I think you have to be within 6 months of graduating to take the FE exam while in school. I took it in april with a may graduation. just listed it on the resume as results pending.

Starting 2014 the FE exam is computer based so that is something to consider as well.


----------



## Lomarandil (May 4, 2013)

Hmm.. my state only required me to be within a year of graduation -- and in that case, taking the exam in October was much easier for me.

More free time (rather than in the crunch of final Senior Design papers), not as long since taking the subjects (most of the test material seemed like sophomore/junior level courses to me), and being able to say that I had passed the FE exam for the spring career fairs seemed like a big advantage.

I think you'll have to register and take the exam with the same state. I don't think NH wants to be signing off on NY's proctors or vice versa. You can always make the drive if it's that important to you -- in my mind, it's not a big deal. Chances are good that you'll end up moving for your first couple of jobs anyhow.

Lo


----------



## solomonb (May 4, 2013)

Go to NCEES.org and read all about the FE exam. There are some great web presentations on the NCEES web site that address all of your questions and concerns. As I understand what NCEES said, you can take the test in NY and have the results sent back to NH for verification.

I would take the exam in the Fall of 13 BEFORE the Computer Based TEsting is implemented. Why? Well, there will be some glitches with the CBT part-- what, hell, I don't know, however, there will be. Now, nurses, architects and accountants all use CBT for examination testing--- so, the technology has been proven and developed.

I think that your assessment of material being tested primarily sophmore/junior level course work is probably accurate. Don't know that for sure, however, would think that is probably accurate.

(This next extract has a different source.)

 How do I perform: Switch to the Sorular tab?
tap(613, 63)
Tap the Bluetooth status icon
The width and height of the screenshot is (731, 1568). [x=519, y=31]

Jump in and get it done. Put it on your resume and see what happens!

Good Luck!


----------



## climster (May 4, 2013)

Thanks for the replies guys. Also does anyone know where the NH and NY exams are administered? I'm guessing NH exam is in Concord where the PE Board is and the NYC exam is only offered at Pratt Institute? The location detail I found is for PE specifically, so I'm wondering if the FE exam is offered anywhere else in New York City. I'd imagine there are many more taking the FE exam than PE exam, seems like an awful large number of people to cram into one test location for NYC.


----------



## CU07 (May 6, 2013)

You can take the NYS FE exam in Albany, Syracuse, or Rochester too. FE applications are due 6/1 in NYS. Also, in NYS you have to have completed at least 3 years/84 credit hours to be considered eligible, so it sounds like you would meet that requirement.


----------



## tim1981 (May 7, 2013)

climster said:


> Hello. I am a rising senior studying electrical engineering at a ABET accredited program in New Hampshire thinking about taking the October FE exam, but I'm confused about the entire registration/licensure process. I would much rather be licensed in my home state of New York than New Hampshire. Unfortunately I will be in my fall quarter in New Hampshire during the October exam, so I would ideally like to register with New York, but take the exam in New Hampshire. Does anyone know if this is possible? Would this only cost the $75 NY fee and the $125 NCEES FE exam fee? New Hampshire has a $150 fee vs New York with a $75 fee.
> 
> I am also seeking advice on when to take the exam. I know April is generally recommended, but I will be mostly done with the core engineering curriculum by June. My senior year will be mostly project courses and upper level courses that are barely tested on the exam. And the material may be fresher in my mind after studying over the summer (at least I tell myself I will study). I'm not sure I will have time to study in the months before April quite like I can over this summer.
> 
> Any advice is much appreciated.




When you go to take the PE, it won't matter what state your FE is from, so it's really not a big deal.

Pros for New Hampshire:

They let anyone take the FE. I think they're the only state that does it that way, but you don't need a college degree of any kind, or any experience. I'm not sure what the requirements are for NY, but some states make you wait until after you graduate, or let you take the test before graduating but won't grant you the title until after graduating, sending them your diploma, and waiting. *IF* NY is this way, you might not be able to put it on your resume right away. You definitely could if you pass in NH. Also, just by virtue of the fact that there are no requirements in NH, I would imagine that the application process is easy. Also, you're already there.

Pros for New York:

If that's where you want to get your PE, the paperwork will be a little easier if that's the same state you got your FE in. However, you'll spend less time filling out the extra paperwork, and less money in additional fees, than you would driving to NY, and paying for gas to get there and back,

I would take it New Hampshire if I were you. I took mine in Manchester. If you take it there, bring a watch. There were no clocks in the room when I took it 2 years ago.


----------